O secretário de Inclusão Social de Santo André, Ademar Oliveira, informou, em nota, que a Prefeitura não se manifestará sobre o estudo, "uma vez que o mesmo se encontra em processo de análise pelos municípios."

Ribeirão Pires respondeu que não possui crianças e adolescentes em situação de rua. Mauá e Rio Grande da Serra não retornaram ao pedido de informações do Diário.

 

Para professora, realidade pode ser extinta em cinco anos


Se o Grande ABC avançar nas políticas públicas direcionadas aos adolescentes, a realidade apontada pelo estudo pode ser extinta nos próximos cinco anos. A previsão é da professora de sociologia da PUC (Pontifícia Universidade Católica) e integrante do Conanda (Conselho Nacional dos Direitos da Criança e do Adolescente), Maria Stela Santos Graciani.

Stela avaliou o relatório a pedido do Diário e considera que o número de crianças encontradas nas ruas e de pontos em que elas se localizam é irrisório perante a população da região (estimada em 2,5 milhões de moradores).

Para a pesquisadora, o relatório reflete que os programas de transferência de renda e as demais políticas da região têm efeito positivo. No mês de dezembro, 66,7 mil moradores do Grande ABC foram beneficiados pelo Bolsa Família. Além disso, 1.014 crianças estão cadastradas no PETI (Programa de Erradicação do Trabalho Infantil) e seus pais recebem benefício em dinheiro para mantê-los na escola.

Mas, conforme apontou a análise e reforçou a especialista, é preciso haver mais foco na adolescência. Para Stela, é necessário investir na criação de centros de entretenimento que mesclem arte, esporte, recreação e inclusão digital, principalmente nas periferias. "São equipamentos onde eles podem criar vínculos afetivos e sociabilidade. Desejos, hoje, procurados nas ruas."

 

‘Políticas devem abranger mais que trabalho e comida'

Para a professora e consultora de políticas públicas Marlene Bueno Zola, se as ações direcionadas à Infância e Juventude tiverem visão assistencialista, estarão com viés equivocado. "Não dá para trabalhar apenas o enfrentamento da fome, o ser humano tem várias necessidades, sociais e psicológicas inclusive. É preciso investir em escolas de qualidade, com atrativos, e trabalhar o pertencimento."

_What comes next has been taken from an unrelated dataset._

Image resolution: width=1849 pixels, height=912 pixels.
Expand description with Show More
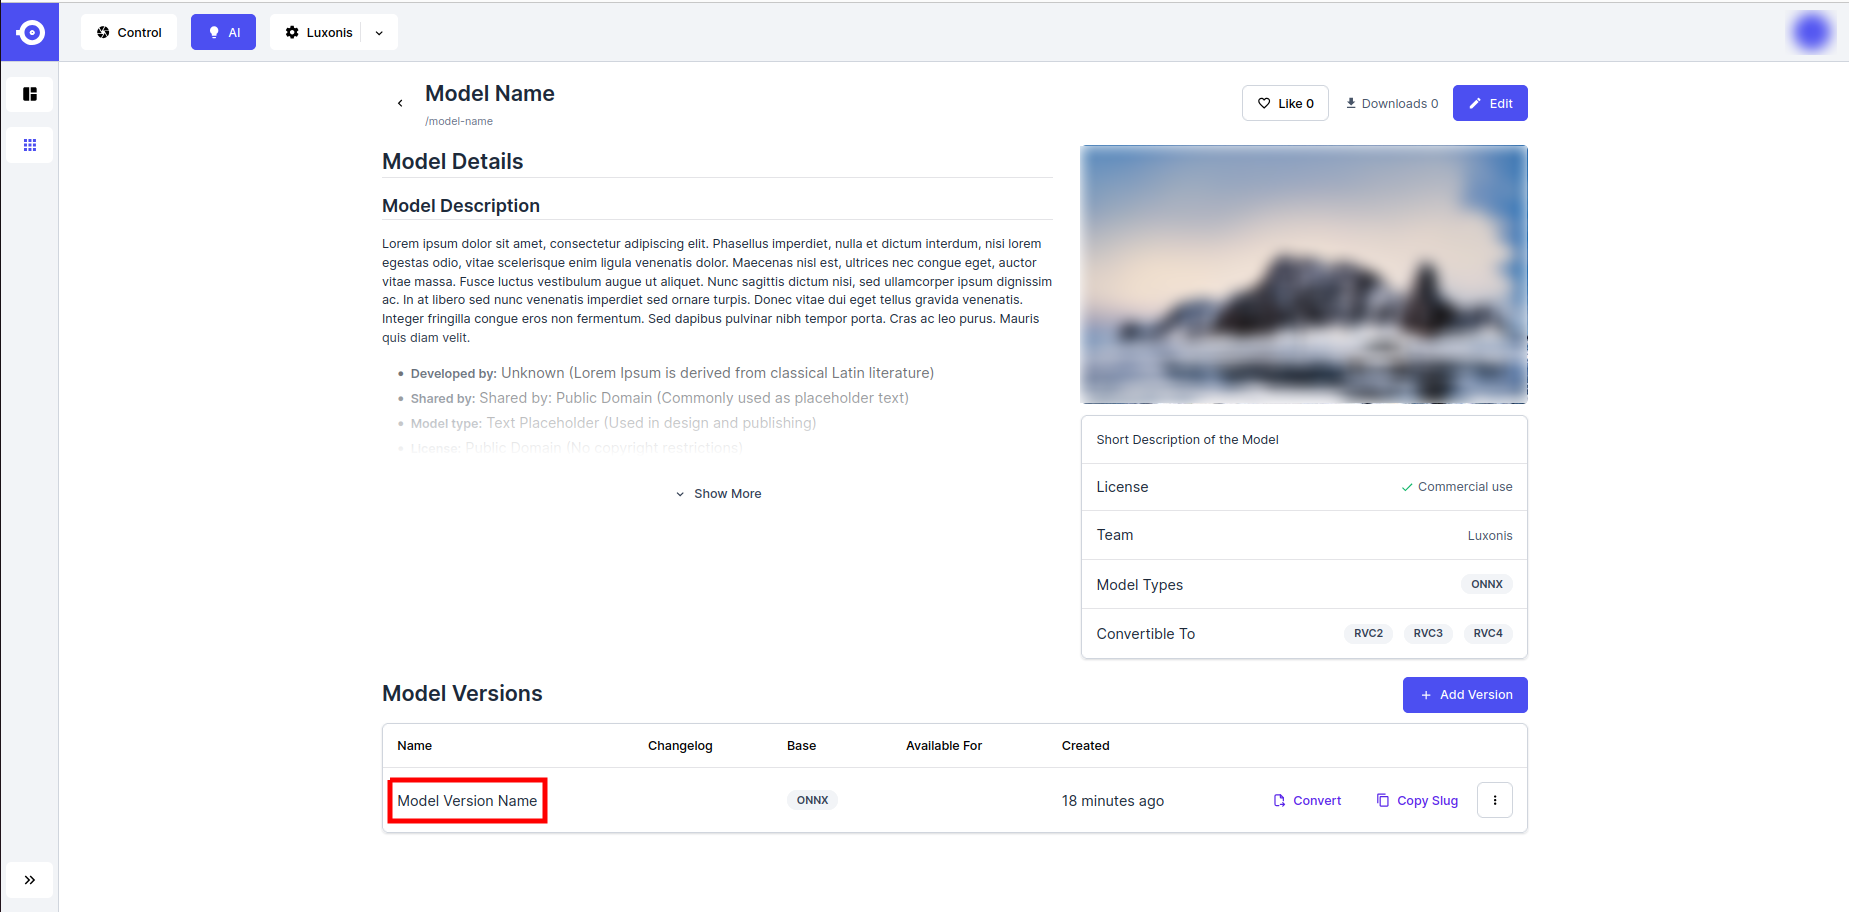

Marlene reforça que não se pode ter o olhar da "classe média protetora". "Não é só dar trabalho e comida. É claro, atender às necessidades básicas, sim, mas o ser humano precisa ser potencializado." Ela cita, como exemplo, a importância do jovem ter acesso à informática não só para procurar emprego, e sim para se comunicar com os grupos dele e estar "inserido" entre os iguais.